A look at the gaps in the lectionary.
This week: the gap between Proper 25A and 27A
The text: Matthew 23-24
After several weeks of gospel readings proceeding directlty from the previous reading, we now experience a jump forward to chapter 25.
If you celebrated All Saints’ Day last week, then the gospel you didn’t use was Matthew 23:1-12. I covered that reading last week.
Doom and Gloom
To hazard a too general description: Chapter 23 is about how detestable the leaders are and chapter 24 is a little apocalypse. So this whole section is a bit of a downer.
Remembering that the previous sequence of confrontation in the Temple revolves around Jesus unsettling the leaders’ authority. And it revolves around their striking back. Ultimately with the purpose of silencing him permanently.
The challenge of hearing this story, piece-by-piece, however, is in maintaining that same witness. So after several weeks of confrontations, we may not be prepared for the turn that happens at the beginning of Matthew 23. When Jesus appeals directly to the crowd and calls their leaders hypocrites.
And maybe, if we’ve followed along, we are prepared. But I doubt we’re prepared for a whole chapter of it.
“But woe to you, scribes and Pharisees, hypocrites!”
It comes as a relentless stream of critique and warning. And while it sounds like it is addressed to the leaders themselves, it is said to the crowd—that they are among. This is a public “calling out” in the current vernacular.
Prophecy
There is another take on it, though. It is straight from the mold of Hebrew prophecy. This isn’t one academic critiquing the teachings of others. It is a prophet sharing the anger of God with people who sin.
For many in the early 21st century, the only association they have with this comes from charismatic circles and the only subject of that scorn are those who support LGBTQ+ or pro-choice persons. A righteous anger so targeted that it no doubt causes hives for anyone who has ever deconstructed.
Of course, this is the opposite of the prophetic voice.
Prophets condemn the powerful who abuse—not the abused; the ones the tradition easily condemns.
The prophetic voice is liberative, opening and saving the people from catastrophe. It is about turning toward equality, joy, and blessed community.
When Jesus takes on the prophetic voice, he is calling upon the ancestors to turn the hearts of the powerful toward the saving love of God.
Apocalyptic Fear
The prophetic voice turns toward apocalyptic prediction. An idea that many Christians struggle with internally and intellectually. Something I’ll probably engage with later.
For now, let us focus on that transition from Jesus’s condemnation of the powerful to God’s condemnation of the structures that maintain that power.
In a sense, the challenge of the apocalyptic vision is that it so resembles war. Such that the powerful cannot be eliminated without civilian casualties.
The apocalyptic experience is necessarily frightening and devastating, precisely because the powerful inhabit systems that maintain their power. Those systems, too, must be decimated.
At its core, the idea of transforming an unjust system is inherently violent, even to the ideological conviction itself.

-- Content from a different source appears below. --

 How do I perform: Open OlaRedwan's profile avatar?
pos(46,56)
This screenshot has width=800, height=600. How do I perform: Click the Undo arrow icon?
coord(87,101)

Thus, even a love revolution becomes a violent apocalypse because the powerful see any removal from power (even peaceful) as a violent attack on their personhood. And they will choose to respond with violence.
And must never treat that response as a responsibility resting on the backs of the oppressed.

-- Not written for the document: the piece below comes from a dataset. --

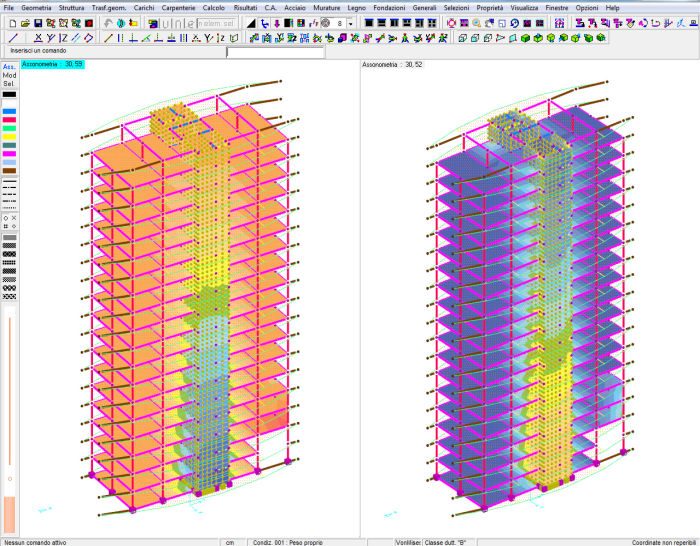Click the Open folder icon
The image size is (700, 546).
[25, 23]
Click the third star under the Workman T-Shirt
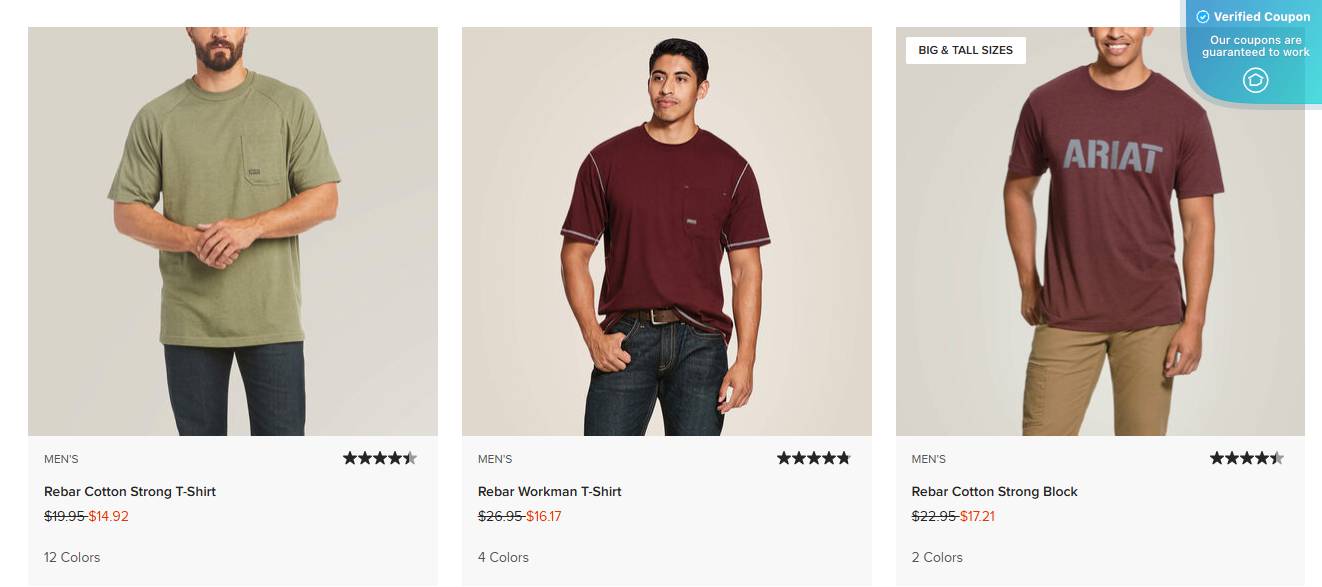 [x=813, y=457]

The apocalyptic character of Jesus’s prediction—that revolution will lead to mass terror and death—is not a preview of God’s wrath, but of human fear.
Apocalyptic Watchfulness
This leads, naturally, to the teaching of apocalyptic watchfulness. Not for those who will take the people toward a violent end (the leaders), but for the crowds who would be the casualties.

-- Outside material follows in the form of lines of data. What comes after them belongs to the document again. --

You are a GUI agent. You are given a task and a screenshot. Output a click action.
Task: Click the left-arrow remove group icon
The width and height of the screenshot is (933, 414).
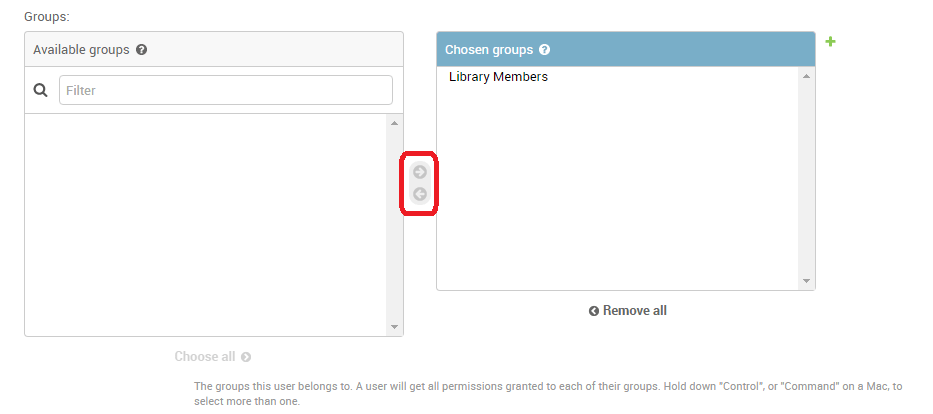[x=420, y=194]
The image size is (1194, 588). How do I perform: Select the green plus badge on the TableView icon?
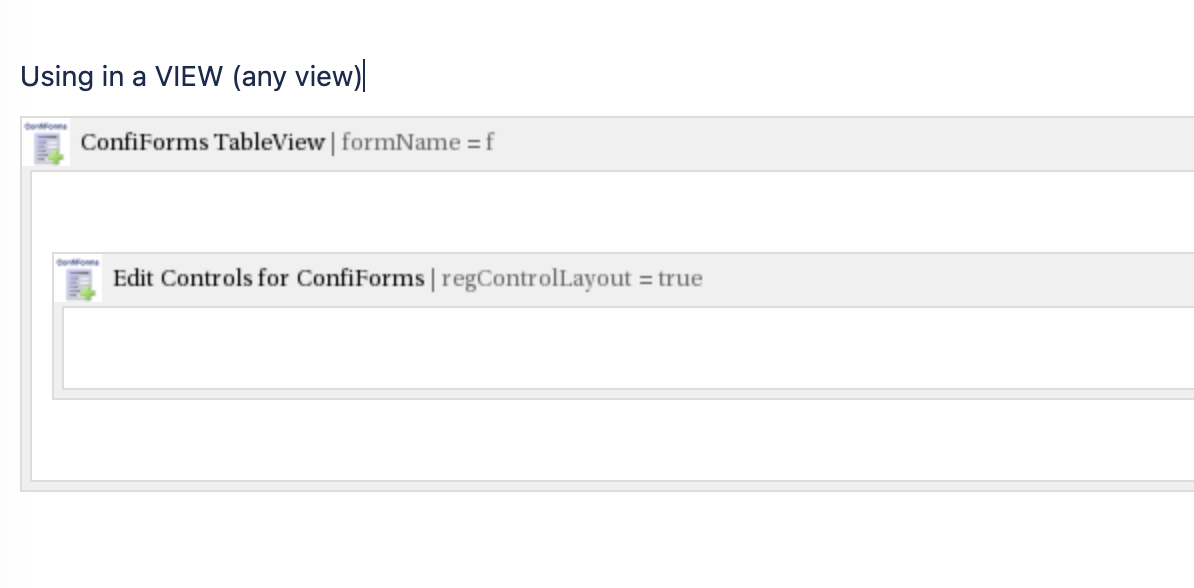[56, 156]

The teachings that round out chapter 24 and those through chapter 25 are filled with this darkness and watchfulness. They exude a character of preparedness.
But it is important to see how they do so at a slant. The straight readings would seem to celebrate ruthlessness or barbarism; power or thievery.
Instead, Jesus is inviting us to compare them to the Kin-dom. These are not the Kin-dom. The Kin-dom isn’t like this. We are to compare this to what we already know.
The presumption is that we know what the Kin-dom is like. Because this isn’t second-week-of-the-semester stuff.
This is finals week.
We’re in the endgame now.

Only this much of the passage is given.